JIM SLOTEK - Sun Media

, Last Updated: 6:12 AM ET

I would be remiss -- after panning Ben Stein's "intelligent design" documentary -- to ignore the same sins in a film I generally agree with.

Religulous -- Bill Maher's anti-religion docu-manifesto -- falls prey to some of the same "Michael Moore-ish" cliches as Stein's movie. It's disappointing given that Religulous is directed by Larry Charles (Borat), who perfected docu-punking and should know better.

But there's the old "show up without an appointment and get tossed by security" scene, which Stein pulled at the Smithsonian and Maher does at the Vatican.

They both use Planet Of The Apes footage to mock the people they disagree with on evolution.

That said: Two things. First, Bill Maher's movie is much funnier, which frankly isn't a surprise considering the Old Testament is riper for comedy than the Second Law Of Thermo-dynamics. Ask Bill Cosby.

Second, it's much braver. As much as he has played the martyr, Stein admits that no one has threatened his life for saying science is wrong. But there are moments in Religulous when Maher is in clear danger of violence (as when he tells a trucker-for-Jesus that there is no historical proof Jesus existed).

As for my opinion of what Stein would call the "atheist threat," let's just say I'm not that worried about atheist suicide bombers praising no one in their last seconds of life.

Maher racked up tremendous air miles in putting together his opus, which begins and ends (as supposedly will the world) in the Holy Land's "Valley of Armageddon." En route, he debates a young hijab-wearing woman near where Dutch filmmaker Theo Van Gogh was murdered, gives a maniacal Scientology sermon at Hyde Park Speaker's Corner in London and argues with Jesus himself (or the actor playing him) at the Holy Land Experience theme park in Orlando.
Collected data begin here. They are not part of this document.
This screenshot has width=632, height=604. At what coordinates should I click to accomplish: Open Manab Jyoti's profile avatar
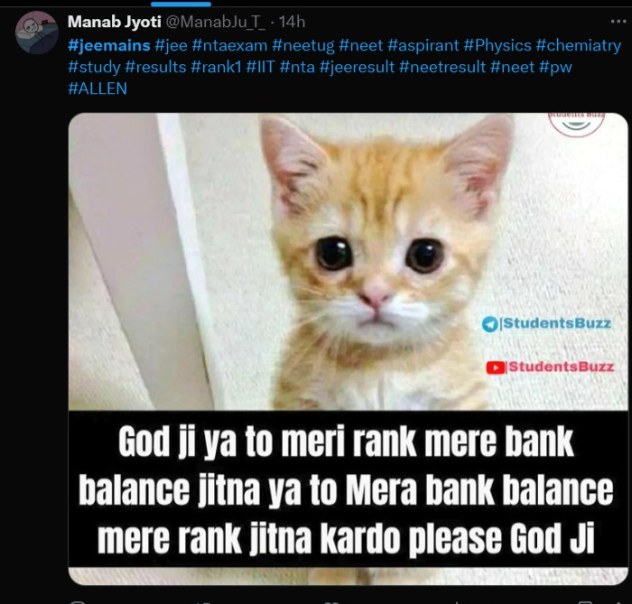pos(37,33)
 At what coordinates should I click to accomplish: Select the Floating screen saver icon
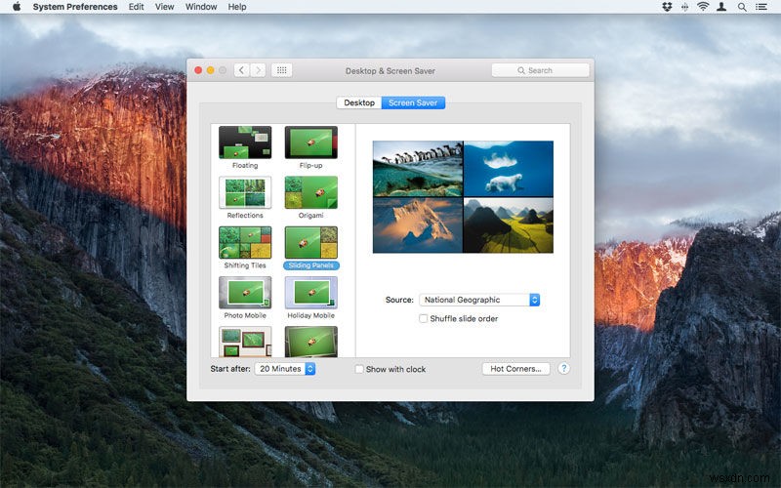[245, 142]
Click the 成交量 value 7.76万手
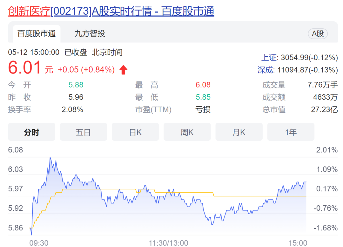Viewport: 343px width, 247px height. coord(323,85)
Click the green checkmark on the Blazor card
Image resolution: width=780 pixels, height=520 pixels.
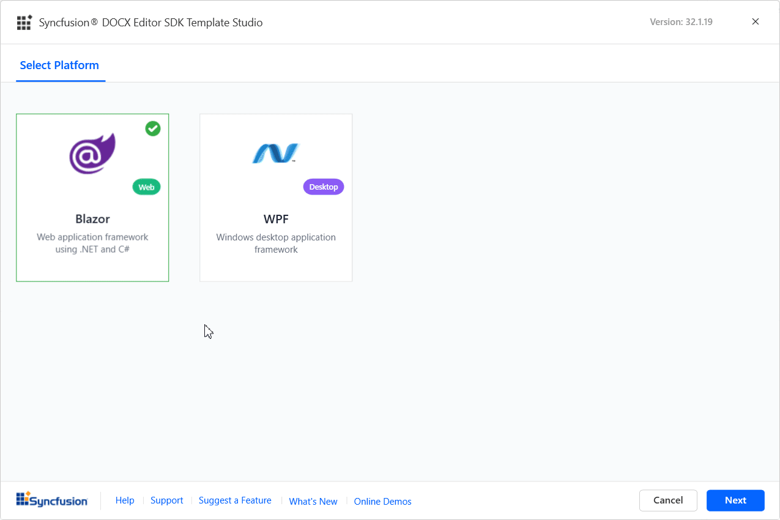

His beef against Judeo-Christian tradition is studiously researched, and seems to point to where Maher's animus really lies -- he does live in a country where no non-Christian, is likely to be elected President in his lifetime. He's done his homework with the "historical record of Christ" stuff, as well as the similarities of detail between Christ's story and that of other transcendants such as Krishna (also supposedly of virgin birth, he grew up to perform miracles such as walking on water and feeding multitudes).
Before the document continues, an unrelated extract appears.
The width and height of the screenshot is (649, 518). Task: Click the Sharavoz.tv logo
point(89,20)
It's here that Maher finds interesting debate fodder, particularly with a rogue Vatican priest who dismisses most Biblical tales as "stories."

Even here, however, Maher wastes ammunition on buffoons, such as Jose Luis De Jesus Miranda of the Growing In Grace ministry, who actually preaches that he IS Jesus -- or Sen. Mark Pryor, who hangs himself when asked how the most powerful politicians in the world can cling to the literal truth of the Bible, answering, "You don't have to pass an IQ test to be in the Senate."